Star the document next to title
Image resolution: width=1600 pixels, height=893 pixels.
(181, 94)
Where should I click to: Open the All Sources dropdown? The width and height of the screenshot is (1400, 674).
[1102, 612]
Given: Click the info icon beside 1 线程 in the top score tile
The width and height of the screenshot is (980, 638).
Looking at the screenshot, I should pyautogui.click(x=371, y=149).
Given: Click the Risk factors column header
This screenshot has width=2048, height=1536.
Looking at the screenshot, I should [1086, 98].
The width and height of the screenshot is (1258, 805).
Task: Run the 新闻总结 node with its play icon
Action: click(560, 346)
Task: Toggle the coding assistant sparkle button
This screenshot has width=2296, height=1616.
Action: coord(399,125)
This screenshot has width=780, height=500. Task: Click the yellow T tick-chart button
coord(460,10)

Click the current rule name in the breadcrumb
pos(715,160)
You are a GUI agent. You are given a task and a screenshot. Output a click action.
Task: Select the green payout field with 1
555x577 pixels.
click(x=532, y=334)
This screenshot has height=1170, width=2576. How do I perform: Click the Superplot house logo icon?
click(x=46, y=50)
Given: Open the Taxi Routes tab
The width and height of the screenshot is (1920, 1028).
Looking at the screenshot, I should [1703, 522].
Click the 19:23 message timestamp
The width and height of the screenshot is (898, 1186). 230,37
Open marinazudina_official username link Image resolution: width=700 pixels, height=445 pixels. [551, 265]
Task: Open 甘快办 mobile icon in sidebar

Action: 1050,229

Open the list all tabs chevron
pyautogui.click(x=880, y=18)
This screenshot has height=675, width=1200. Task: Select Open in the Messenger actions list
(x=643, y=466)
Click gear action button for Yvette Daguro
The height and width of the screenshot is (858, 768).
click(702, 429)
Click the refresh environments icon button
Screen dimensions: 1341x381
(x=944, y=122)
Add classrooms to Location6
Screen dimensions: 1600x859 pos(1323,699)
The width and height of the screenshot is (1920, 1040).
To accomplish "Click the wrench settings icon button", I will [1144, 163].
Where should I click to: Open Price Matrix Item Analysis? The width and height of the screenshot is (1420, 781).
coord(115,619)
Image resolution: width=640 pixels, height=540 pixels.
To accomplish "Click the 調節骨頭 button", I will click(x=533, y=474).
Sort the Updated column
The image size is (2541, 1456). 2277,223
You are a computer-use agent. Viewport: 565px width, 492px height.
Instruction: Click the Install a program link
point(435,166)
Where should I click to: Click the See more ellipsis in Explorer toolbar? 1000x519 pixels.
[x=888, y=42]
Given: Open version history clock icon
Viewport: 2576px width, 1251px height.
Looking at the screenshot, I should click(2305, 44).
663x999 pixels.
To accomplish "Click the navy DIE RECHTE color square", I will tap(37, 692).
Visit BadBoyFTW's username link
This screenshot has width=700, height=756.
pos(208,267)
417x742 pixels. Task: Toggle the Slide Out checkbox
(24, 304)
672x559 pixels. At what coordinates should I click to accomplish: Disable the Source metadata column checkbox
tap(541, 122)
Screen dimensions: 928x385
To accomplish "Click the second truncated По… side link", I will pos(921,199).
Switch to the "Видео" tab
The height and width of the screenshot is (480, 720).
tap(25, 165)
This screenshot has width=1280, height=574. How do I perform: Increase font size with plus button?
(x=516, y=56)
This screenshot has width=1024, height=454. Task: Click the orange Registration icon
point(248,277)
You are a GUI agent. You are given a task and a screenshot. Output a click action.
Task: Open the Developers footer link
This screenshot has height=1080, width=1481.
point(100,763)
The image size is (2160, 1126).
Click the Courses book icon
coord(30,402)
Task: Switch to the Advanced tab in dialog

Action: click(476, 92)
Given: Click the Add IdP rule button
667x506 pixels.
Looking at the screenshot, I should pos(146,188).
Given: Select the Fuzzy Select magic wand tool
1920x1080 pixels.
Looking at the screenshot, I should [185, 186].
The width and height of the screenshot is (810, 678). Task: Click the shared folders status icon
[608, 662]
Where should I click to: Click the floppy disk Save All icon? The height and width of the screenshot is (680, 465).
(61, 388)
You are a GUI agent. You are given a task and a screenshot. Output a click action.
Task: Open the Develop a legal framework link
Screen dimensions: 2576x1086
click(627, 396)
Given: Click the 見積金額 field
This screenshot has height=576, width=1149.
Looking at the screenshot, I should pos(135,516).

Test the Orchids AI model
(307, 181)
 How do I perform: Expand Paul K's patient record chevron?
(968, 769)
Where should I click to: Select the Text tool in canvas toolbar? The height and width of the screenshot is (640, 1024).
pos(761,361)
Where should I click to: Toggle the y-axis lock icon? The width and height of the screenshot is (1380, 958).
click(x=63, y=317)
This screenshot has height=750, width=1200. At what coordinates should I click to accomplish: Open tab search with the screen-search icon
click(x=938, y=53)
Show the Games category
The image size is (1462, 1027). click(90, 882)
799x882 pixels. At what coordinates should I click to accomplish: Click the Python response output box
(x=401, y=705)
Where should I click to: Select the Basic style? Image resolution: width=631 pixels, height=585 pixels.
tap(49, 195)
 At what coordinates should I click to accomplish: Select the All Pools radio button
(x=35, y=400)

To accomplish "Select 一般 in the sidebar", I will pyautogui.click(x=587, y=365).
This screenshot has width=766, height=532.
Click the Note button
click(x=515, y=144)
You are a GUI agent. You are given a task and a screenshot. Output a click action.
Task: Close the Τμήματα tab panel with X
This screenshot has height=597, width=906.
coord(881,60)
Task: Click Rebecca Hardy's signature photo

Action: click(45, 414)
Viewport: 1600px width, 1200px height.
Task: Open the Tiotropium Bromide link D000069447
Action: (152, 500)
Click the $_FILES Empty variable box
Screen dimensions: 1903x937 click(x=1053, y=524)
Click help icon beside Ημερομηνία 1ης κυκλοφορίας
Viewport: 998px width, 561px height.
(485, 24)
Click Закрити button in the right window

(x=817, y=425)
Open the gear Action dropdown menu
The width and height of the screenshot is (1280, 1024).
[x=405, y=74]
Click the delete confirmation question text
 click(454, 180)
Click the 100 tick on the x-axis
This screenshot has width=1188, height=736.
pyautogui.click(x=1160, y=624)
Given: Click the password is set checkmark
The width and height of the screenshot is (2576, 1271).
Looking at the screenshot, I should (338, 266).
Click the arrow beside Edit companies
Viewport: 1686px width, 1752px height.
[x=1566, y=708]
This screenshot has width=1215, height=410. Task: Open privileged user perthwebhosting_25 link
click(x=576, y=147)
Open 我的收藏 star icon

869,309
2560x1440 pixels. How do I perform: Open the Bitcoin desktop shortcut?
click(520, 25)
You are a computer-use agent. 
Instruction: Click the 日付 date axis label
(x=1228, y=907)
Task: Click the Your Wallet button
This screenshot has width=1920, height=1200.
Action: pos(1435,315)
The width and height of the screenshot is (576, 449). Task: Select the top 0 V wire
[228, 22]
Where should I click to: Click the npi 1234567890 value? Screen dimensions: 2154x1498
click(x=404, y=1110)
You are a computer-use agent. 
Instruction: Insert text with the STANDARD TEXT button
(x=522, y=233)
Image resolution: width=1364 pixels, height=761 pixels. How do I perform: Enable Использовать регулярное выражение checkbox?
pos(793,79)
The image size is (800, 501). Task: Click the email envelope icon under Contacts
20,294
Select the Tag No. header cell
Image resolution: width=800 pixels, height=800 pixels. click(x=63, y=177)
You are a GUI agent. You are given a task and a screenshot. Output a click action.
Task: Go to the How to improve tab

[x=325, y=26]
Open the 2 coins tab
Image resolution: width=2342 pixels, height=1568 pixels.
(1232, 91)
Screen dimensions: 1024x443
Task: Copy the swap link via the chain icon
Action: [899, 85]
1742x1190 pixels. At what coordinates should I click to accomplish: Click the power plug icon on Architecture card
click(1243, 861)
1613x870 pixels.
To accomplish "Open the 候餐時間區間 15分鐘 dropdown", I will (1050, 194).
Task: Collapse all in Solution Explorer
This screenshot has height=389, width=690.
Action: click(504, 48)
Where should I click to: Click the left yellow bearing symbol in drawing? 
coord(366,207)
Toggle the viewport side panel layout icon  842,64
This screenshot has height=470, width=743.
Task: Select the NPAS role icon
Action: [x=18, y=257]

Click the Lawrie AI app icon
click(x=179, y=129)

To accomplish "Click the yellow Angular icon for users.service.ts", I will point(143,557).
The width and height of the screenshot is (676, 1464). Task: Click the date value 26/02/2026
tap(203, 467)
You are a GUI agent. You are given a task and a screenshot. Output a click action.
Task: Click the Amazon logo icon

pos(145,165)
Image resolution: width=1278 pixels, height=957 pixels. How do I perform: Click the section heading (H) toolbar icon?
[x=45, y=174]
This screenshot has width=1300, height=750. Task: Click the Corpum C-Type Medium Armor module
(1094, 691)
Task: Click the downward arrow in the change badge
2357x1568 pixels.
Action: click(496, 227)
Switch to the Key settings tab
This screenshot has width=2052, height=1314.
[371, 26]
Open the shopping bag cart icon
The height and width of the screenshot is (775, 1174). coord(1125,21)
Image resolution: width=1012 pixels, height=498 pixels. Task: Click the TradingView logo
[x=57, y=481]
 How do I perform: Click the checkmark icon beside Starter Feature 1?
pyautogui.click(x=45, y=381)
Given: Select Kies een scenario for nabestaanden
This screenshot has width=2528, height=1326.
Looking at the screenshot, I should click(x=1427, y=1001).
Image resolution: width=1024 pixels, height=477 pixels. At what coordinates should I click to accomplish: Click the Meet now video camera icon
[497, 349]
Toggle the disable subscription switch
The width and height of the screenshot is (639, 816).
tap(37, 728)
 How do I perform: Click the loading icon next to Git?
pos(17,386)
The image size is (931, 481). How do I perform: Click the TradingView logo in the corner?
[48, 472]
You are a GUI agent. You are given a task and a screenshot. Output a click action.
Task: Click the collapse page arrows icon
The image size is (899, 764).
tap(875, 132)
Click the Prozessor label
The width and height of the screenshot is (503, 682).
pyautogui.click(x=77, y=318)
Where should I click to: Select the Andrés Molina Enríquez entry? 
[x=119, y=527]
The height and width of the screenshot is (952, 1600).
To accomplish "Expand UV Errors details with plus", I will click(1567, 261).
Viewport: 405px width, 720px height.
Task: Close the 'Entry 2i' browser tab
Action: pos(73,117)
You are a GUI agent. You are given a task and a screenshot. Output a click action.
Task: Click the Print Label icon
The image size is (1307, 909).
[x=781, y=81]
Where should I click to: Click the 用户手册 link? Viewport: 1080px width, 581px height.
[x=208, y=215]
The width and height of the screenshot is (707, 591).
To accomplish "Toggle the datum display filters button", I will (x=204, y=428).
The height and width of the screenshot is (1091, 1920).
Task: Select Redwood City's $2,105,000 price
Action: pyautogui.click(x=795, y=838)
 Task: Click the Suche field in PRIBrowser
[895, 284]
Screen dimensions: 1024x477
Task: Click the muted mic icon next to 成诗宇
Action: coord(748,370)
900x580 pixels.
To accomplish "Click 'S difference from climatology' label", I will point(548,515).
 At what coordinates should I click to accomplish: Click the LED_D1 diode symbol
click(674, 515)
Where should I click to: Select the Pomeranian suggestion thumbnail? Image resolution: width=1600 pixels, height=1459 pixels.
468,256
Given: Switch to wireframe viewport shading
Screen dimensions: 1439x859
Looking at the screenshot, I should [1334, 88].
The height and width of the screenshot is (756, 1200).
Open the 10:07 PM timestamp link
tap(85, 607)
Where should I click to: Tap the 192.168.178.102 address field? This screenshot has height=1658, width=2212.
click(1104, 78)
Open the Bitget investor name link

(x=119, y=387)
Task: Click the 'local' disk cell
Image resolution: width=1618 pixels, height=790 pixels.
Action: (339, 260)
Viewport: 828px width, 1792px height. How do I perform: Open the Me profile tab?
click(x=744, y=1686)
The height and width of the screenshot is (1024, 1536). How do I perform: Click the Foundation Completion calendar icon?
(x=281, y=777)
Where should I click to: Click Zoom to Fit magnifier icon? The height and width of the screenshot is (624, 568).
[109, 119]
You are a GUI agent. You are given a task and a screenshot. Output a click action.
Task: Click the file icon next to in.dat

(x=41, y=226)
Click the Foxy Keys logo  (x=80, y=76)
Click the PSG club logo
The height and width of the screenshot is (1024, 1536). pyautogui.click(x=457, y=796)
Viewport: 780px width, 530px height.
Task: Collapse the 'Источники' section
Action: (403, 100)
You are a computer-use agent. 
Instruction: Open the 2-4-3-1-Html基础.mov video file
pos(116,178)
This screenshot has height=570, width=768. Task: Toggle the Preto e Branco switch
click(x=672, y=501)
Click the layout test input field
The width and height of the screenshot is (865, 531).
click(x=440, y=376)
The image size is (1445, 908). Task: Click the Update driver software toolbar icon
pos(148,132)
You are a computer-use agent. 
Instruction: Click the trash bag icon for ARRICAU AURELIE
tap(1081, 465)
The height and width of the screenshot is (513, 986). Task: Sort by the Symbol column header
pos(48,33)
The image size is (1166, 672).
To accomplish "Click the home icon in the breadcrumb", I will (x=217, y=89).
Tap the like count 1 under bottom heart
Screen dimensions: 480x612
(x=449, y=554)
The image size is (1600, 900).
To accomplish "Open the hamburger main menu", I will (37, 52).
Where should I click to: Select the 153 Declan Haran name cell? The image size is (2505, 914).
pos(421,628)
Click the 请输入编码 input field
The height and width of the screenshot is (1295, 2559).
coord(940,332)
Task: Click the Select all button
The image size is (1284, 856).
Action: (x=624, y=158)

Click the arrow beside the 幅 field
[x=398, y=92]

[Aim of the task]: Locate every line in the records that contains the word "resolution" and copy each one out. Case counts.

[Solution]:
Image resolution: width=1600 pixels, height=893 pixels.
Open marinazudina_official username link Image resolution: width=700 pixels, height=445 pixels. [551, 265]
Image resolution: width=640 pixels, height=540 pixels.
Where should I click to: Select the Basic style? Image resolution: width=631 pixels, height=585 pixels.
Image resolution: width=1364 pixels, height=761 pixels. How do I perform: Enable Использовать регулярное выражение checkbox?
Image resolution: width=800 pixels, height=800 pixels. click(x=63, y=177)
Image resolution: width=2342 pixels, height=1568 pixels.
Image resolution: width=1278 pixels, height=957 pixels. How do I perform: Click the section heading (H) toolbar icon?
Image resolution: width=1012 pixels, height=498 pixels. Task: Click the TradingView logo
Image resolution: width=1024 pixels, height=477 pixels. At what coordinates should I click to accomplish: Click the Meet now video camera icon
Where should I click to: Select the Pomeranian suggestion thumbnail? Image resolution: width=1600 pixels, height=1459 pixels.
Image resolution: width=1618 pixels, height=790 pixels.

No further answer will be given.